Нарушение этих табу не должно означать возвращения к высоким ставкам
налогов, инфляции и культуре зависимости 1970-х годов. Подобно тому, как
можно регулированием финансовой и денежно-кредитной политики свести к
минимуму и безработицу, и инфляцию, перераспределение тоже можно
организовать так, чтобы не просто превращать налоги в социальные
пособия, а оказывать целенаправленную помощь работникам и сообществам,
страдающим от глобализации и технологических изменений.
Вместо денежных подачек, которые заставляют людей предпочесть работе
длительную безработицу или выход на пенсию, правительства могут
перераспределять доходы от роста с помощью поддержки занятости и уровня
доходов региональными и отраслевыми субсидиями и законами о минимальной
заработной плате. Среди наиболее эффективных мер такого рода, как видно
на примере Германии и Скандинавии, – вложение денег в высококачественное
профессиональное образование и переподготовку работников и студентов
вне университетов, что дает возможность людям неакадемическим путем
достичь уровня жизни среднего класса.
Все это может выглядеть как самоочевидные панацеи, но правительства в
основном поступали наоборот. Они сделали налоговые системы менее
прогрессивными и урезали расходы на образование, отраслевую политику и
региональные субсидии, вместо этого вливая деньги в здравоохранение,
пенсионное обеспечение и пособия, поощряя тем самым досрочный уход на
пенсию и инвалидность.

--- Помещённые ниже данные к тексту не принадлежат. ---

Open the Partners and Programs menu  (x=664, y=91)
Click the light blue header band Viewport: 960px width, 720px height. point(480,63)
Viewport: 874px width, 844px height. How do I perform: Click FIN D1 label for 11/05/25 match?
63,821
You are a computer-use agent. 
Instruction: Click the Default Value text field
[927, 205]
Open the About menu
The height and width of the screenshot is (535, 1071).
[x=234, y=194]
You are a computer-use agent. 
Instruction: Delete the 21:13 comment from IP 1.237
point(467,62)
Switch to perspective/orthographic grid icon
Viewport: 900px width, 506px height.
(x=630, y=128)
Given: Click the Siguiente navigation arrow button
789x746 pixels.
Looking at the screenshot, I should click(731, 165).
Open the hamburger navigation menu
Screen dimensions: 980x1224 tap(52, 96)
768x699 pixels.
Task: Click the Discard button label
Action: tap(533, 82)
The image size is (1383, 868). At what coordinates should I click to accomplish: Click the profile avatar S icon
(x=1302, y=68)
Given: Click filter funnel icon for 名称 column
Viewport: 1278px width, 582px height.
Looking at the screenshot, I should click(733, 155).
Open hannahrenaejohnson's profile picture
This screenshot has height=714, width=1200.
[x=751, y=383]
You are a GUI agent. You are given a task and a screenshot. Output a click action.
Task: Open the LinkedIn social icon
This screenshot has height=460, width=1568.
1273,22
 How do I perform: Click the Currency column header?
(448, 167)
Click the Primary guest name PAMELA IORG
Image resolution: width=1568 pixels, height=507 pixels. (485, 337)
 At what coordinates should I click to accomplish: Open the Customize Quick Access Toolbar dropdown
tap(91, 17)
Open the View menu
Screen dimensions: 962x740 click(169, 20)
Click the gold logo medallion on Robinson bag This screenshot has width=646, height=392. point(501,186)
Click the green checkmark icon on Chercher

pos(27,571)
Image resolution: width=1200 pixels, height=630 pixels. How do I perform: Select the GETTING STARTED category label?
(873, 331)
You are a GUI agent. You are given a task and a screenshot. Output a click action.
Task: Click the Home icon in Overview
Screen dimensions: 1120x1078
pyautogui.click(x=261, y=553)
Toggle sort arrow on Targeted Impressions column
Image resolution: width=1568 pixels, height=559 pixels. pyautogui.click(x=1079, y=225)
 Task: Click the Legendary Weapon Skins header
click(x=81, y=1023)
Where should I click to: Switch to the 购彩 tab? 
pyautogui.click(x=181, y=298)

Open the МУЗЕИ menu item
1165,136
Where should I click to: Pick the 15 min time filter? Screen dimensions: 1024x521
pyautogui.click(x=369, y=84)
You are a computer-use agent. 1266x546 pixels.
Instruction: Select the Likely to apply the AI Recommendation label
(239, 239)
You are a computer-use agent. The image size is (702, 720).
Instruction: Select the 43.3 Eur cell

Перераспределение не касалось низкооплачиваемых
молодых работников, занятости и заработной плате которых на самом деле
угрожают торговля и иммиграция, а производилось в пользу управленческих и
финансовых элит, которые получили максимальную выгоду от глобализации, и
пенсионеров старшего поколения, чьи гарантированные пенсии защищают их
от экономических неурядиц.
Тем не менее движущей силой политических потрясений этого года были
пожилые избиратели, в то время как молодые в основном поддерживали
статус-кво. Этот парадокс показывает, что посткризисное замешательство и
разочарование еще не преодолены. Но поиск новых экономических моделей,
которые я назвал «Капитализм 4.1», определенно начался – и пока
непонятно, пойдет это нам на пользу или причинит вред.